为突破上述瓶颈,虞先濬牵头组建跨学科研发团队,以中国人群胰腺癌分子特征为核心,由复旦大学附属肿瘤医院精准肿瘤中心副主任胡欣带领技术人员进行攻关。
“我们不仅要找到合适的检测方案,还要让检测更高效、结果更精准,能真正应用于临床,服务更多胰腺癌患者。”胡欣说。
经过3年持续攻关,研发团队将新一代测序技术、超深度捕获技术与配对分析策略深度融合,实现靶向检测胰腺癌驱动通路中的6个核心突变基因,显著提升了突变检出率,实现了精准与高效的双重突破。
“现在,就像为医生配备了精准导航系统,能让医生在患者确诊初期就为其绘制出清晰的基因变异图谱,为个体化治疗方案的制定提供了可靠依据,也为中晚期患者争取了宝贵的治疗时间。”虞先濬说。

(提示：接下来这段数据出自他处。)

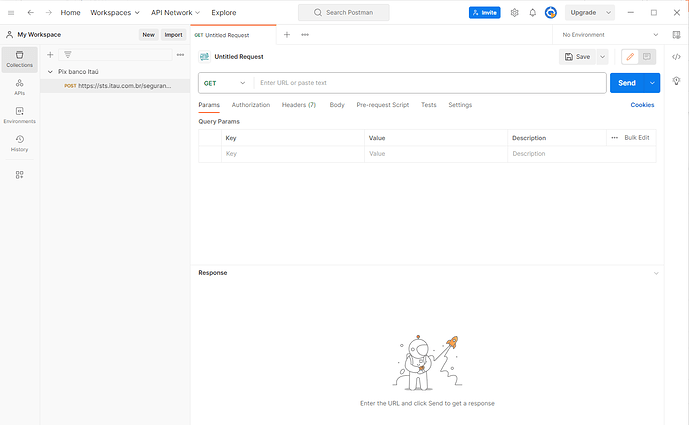The height and width of the screenshot is (425, 689).
Task: Collapse the Pix banco Itaú collection
Action: 50,72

“人胰腺癌6基因突变检测试剂盒”的成功备案,彰显了复旦大学附属肿瘤医院“临床—研发—诊疗”一体化创新模式的优势与价值。虞先濬指出,该模式以“临床问题驱动、多学科融合、全程闭环管理”为核心,打通“基础发现—技术攻关—产品定型—临床验证—服务患者”的转化路径,实现创新成果从实验室到临床应用的加速落地,让科研价值真正转化为患者福祉。